La primera vez que sostuvo en la mano algunas semillas de flores fue una de esas ocasiones. Las palabras eran innecesarias; sus acciones y sus pensamientos hablaban por sí solos. Allí estaba, frente a una mata de flores silvestres, de rodillas, con un montoncito de semillas en las manos. Sus ojos expresaban sus pensamientos; miraba las semillas con el ceño fruncido. Por encima del hombro, miró a la distancia y sus ojos se abrieron asombrados, volvieron a las semillas, y luego miraron de nuevo por encima del hombro. Finalmente se levantó, miró hacia afuera, no sé hacia dónde, y lentamente describió un círculo girando sobre sí misma. Cuando volvió a mirarme, todas sus lámparas internas estaban encendidas.

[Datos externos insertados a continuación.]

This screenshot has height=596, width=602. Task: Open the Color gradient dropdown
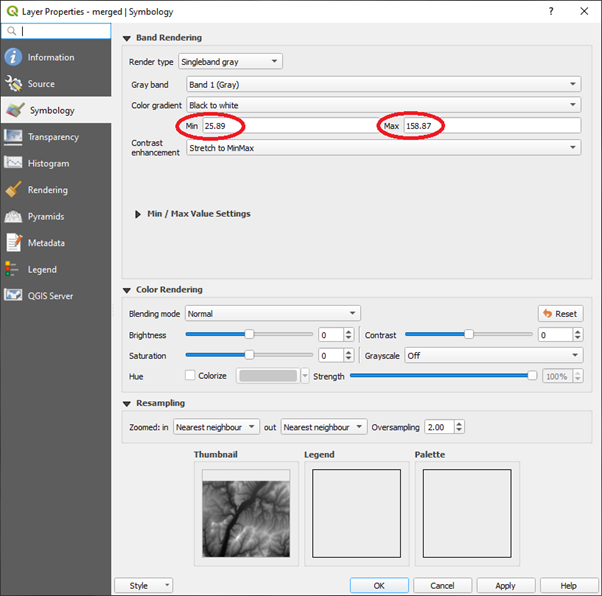point(383,105)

Yo no necesitaba que me dijeran qué era lo que estaba pasando por su cabeza; era fácil de ver. La rápida aguja de sus pensamientos había unido aquel escenario lleno de flores con las desnudas manchas de tierra del East End. Claro que las semillas se podían transportar de un lugar a otro… entonces… ¿por qué no hacerlo? Me miró con enormes signos de interrogación en los ojos y yo, sin decir palabra, le tendí mi pañuelo limpio. Anna lo extendió en el suelo y, con un cuidado infinito, sacudió las cápsulas de semillas. La blancura del pañuelo no tardó en quedar cubierta por los oscuros granos de las semillas.

Miles de veces fui testigo de la recolección de semillas; jamás vi que Anna se mostrara brusca con una planta al despojarla de las semillas, y cada vez tenía que hacer frente a la decisión:

—¿Le habré quitado demasiadas? ¿Le quedarán suficientes?

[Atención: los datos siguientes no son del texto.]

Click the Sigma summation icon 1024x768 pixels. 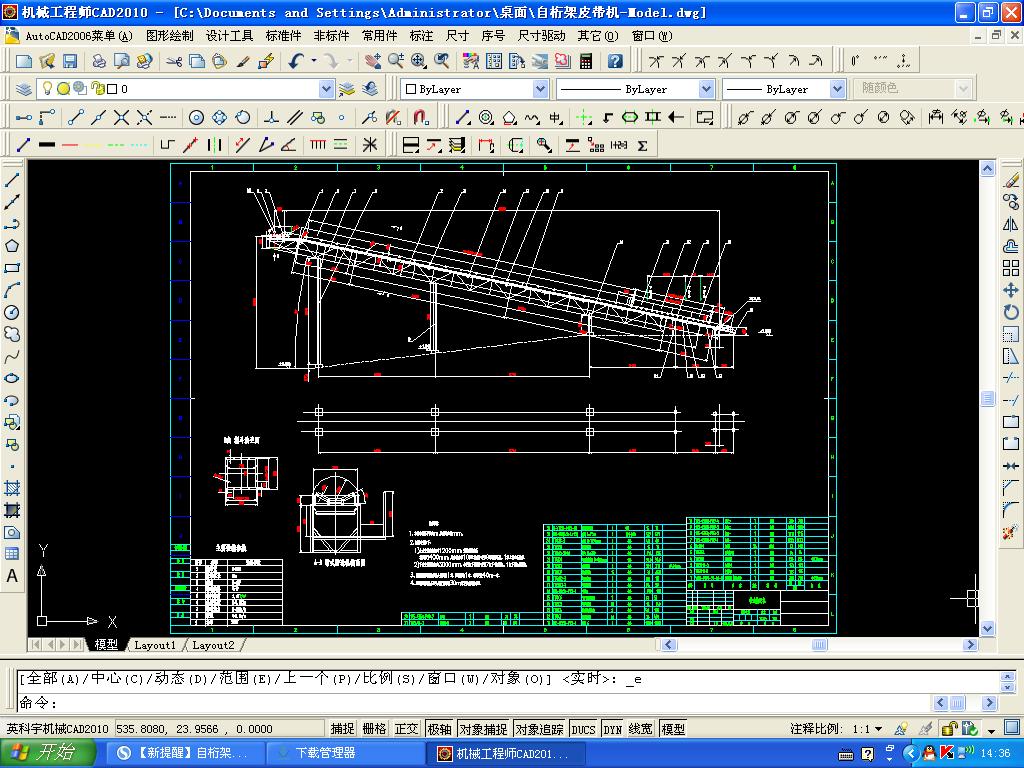click(642, 145)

A veces, la decisión sólo se tomaba después de un cuidadoso examen de las vainas o cápsulas que quedaban. Si le parecía que había tomado demasiadas, Anna procedía a separar una parte de las semillas que había recogido y volvía a esparcirlas cuidadosamente sobre la tierra.

—¡Qué maravilla es el Señor Dios! —se admiraba, como si las semillas hubieran hecho que el Señor Dios subiera diez puntos en su estimación.

Anna no sólo estaba profundamente enamorada del Señor Dios; se sentía orgullosa de él. El orgullo de Anna por el Señor Dios crecía y crecía, hasta alcanzar tales proporciones que en algún momento idiota me encontré pensando si alguna vez el Señor Dios no se sonrojaría de placer. No importa cuáles sean los sentimientos que el Señor Dios haya despertado en los seres humanos a lo largo de tantos siglos, de una cosa estoy seguro, y es de que a nadie le ha gustado el Señor Dios tanto como a Anna.

Esas excursiones por el reino de las semillas implicaban salir siempre con una buena provisión de sobres y con un gran morral que pendía de la cintura de Anna, asegurado en un espléndido cinturón de cuentas que Millie había hecho para ella. Millie era una de las integrantes de un grupo de jóvenes prostitutas que tenían una casa al final de nuestra calle. Para Anna, Millie y Jackie eran las dos muchachas más hermosas del mundo entero. Entre Anna y la joven prostituta se había establecido una corriente de recíproca admiración. Digamos de pasada que Millie tenía el pintoresco nombre de Venus de Mile End.

El otro gran descubrimiento que hizo Anna ese verano desembocó en una complejísima actividad, porque en nuestra casa florecieron súbitamente libretas azules y tiritas de papel. Cuando se encontraba frente a algo nuevo, Anna abordaba al primer transeúnte y, tendiéndole el lápiz y papel, le pedía:

—Escríbeme esto en letras grandes, por favor.